Avec 67,6% de non et l’opposition de tous les cantons, l’initiative «En faveur du service public» déçoit celles et ceux qui l’ont portée. Les premiers sondages avaient fait naître quelques espoirs fous, une majorité populaire semblant à portée de main pour un texte constitutionnel qu’aucun parlementaire n’avait soutenu. Ils déchantent.

«Les premiers sondages nous avaient surpris», relève Matteo Cheda, rédacteur en chef de Spendere Meglio, l’un des quatre magazines de consommateurs à l’origine de ce projet. «Ils ont provoqué un électrochoc», enchaîne sa consœur Zeynep Ersan Berdoz, directrice de Bon à savoir. L’échec est d’autant plus douloureux. «Nous avons trop pensé à la perfection juridique de notre article constitutionnel et pas assez à la campagne. Nous n’avions pas imaginé la manière dont nos adversaires allaient retourner ce texte à leur avantage. Ils ont mis l’accent sur le fait qu’il y aurait moins d’argent dans la caisse fédérale et laissé de côté ce que cela rapporterait aux entreprises publiques», regrette Matteo Cheda.

La netteté du rejet s’explique par la marge d’interprétation de l’article constitutionnel sur trois points: subventionnements internes, utilisation des bénéfices et, surtout, étendue de la clause interdisant aux «collaborateurs» de La Poste, des CFF et de Swisscom d’être mieux rémunérés que ceux de l’administration fédérale. «Notre discours a toujours été clair: nous visions les dirigeants. Et la jurisprudence indique bien que ce sont les propos tenus par les initiants qui font foi», réaffirme Zeynep Ersan Berdoz.

La question des salaires n’est pas écartée

Mais le doute a nui à l’initiative. C’est l’avis de la conseillère fédérale Doris Leuthard: «Elle promettait plus de service public mais conduisait à son démantèlement. En rejetant l’initiative, le peuple a fait preuve de maturité politique», commente-t-elle.

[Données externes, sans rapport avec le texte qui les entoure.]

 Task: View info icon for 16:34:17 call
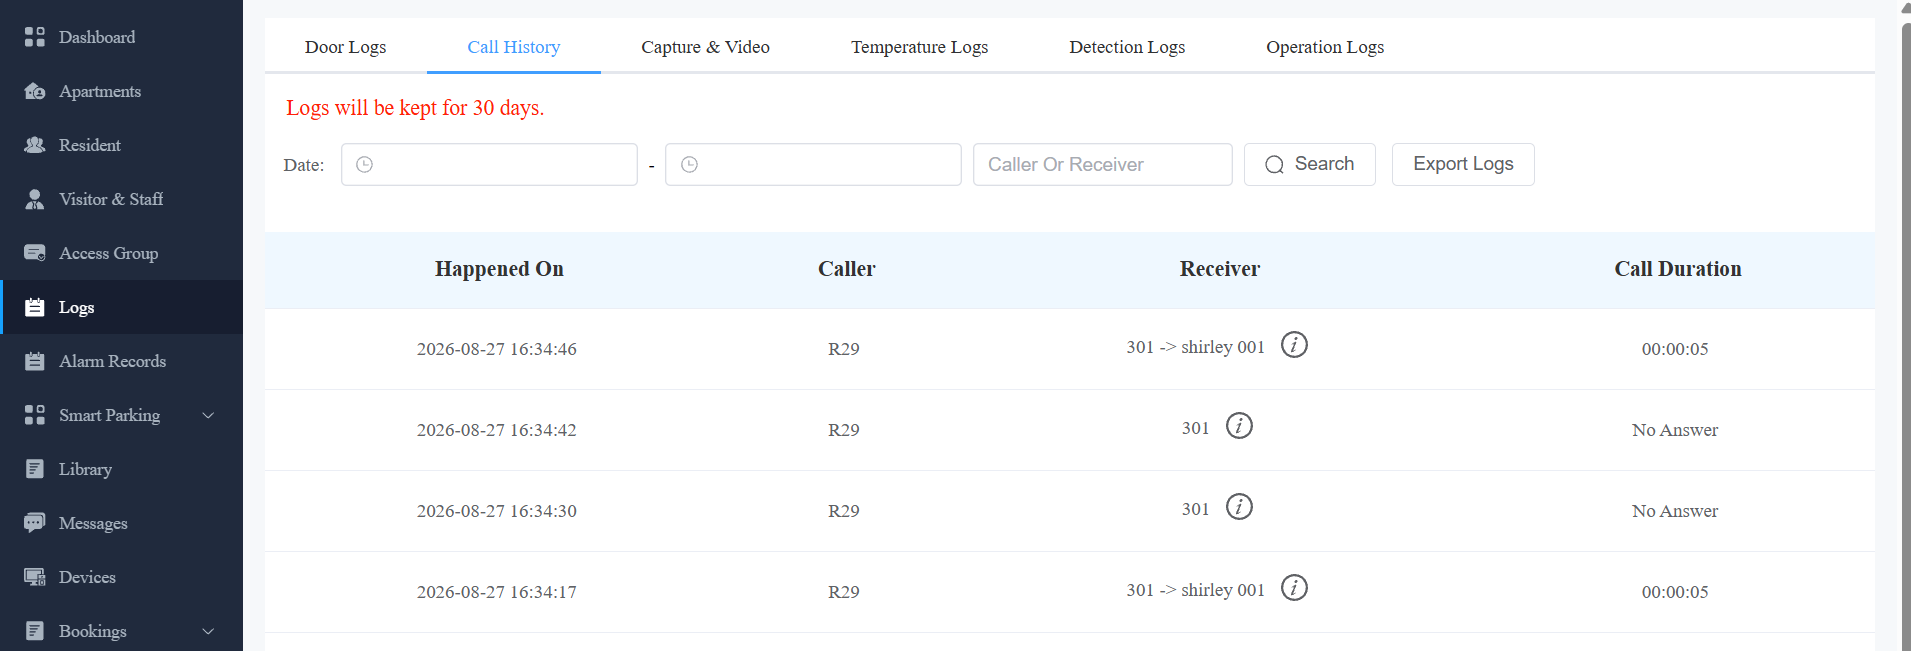(x=1294, y=588)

Néanmoins, la campagne a laissé transparaître un certain mécontentement vis-à-vis à de la réorganisation du réseau postal, des CFF, de Swisscom et des salaires de leurs managers. Les socialistes Corrado Pardini et Cédric Wermuth interviendront dès ce lundi au parlement au sujet de ces revenus, dont certains dépassent le million. Doris Leuthard promet que la question sera abordée par le Conseil fédéral dans sa stratégie de rémunération des cadres.

Quant aux critiques sur les prestations de service public, «les entreprises doivent les prendre au sérieux», ajoute Doris Leuthard. Nouveau président du conseil d’administration de La Poste, Urs Schwaller entend, à titre personnel, le message. «Le résultat est un vote de confiance envers les trois ex-régies fédérales. Mais nous allons analyser de près ce qui nous a été reproché ces dernières semaines. Nous ne pouvons pas revenir à La Poste des années 70. Nous devons continuer à adapter nos structures à la concurrence. Mais nous devons mieux expliquer ce que nous faisons et où nous voulons aller», analyse-t-il. Et les salaires? «C’est à la politique de se déterminer», répond-il.

Zeynep Ersan Berdoz est ravie d’entendre que l’initiative laissera des traces: «Ce sont des promesses. Si elles se traduisent en actes, ce sera très bien. Nous allons suivre cela de près. Si rien ne bouge, nous réfléchirons au lancement d’une nouvelle action.»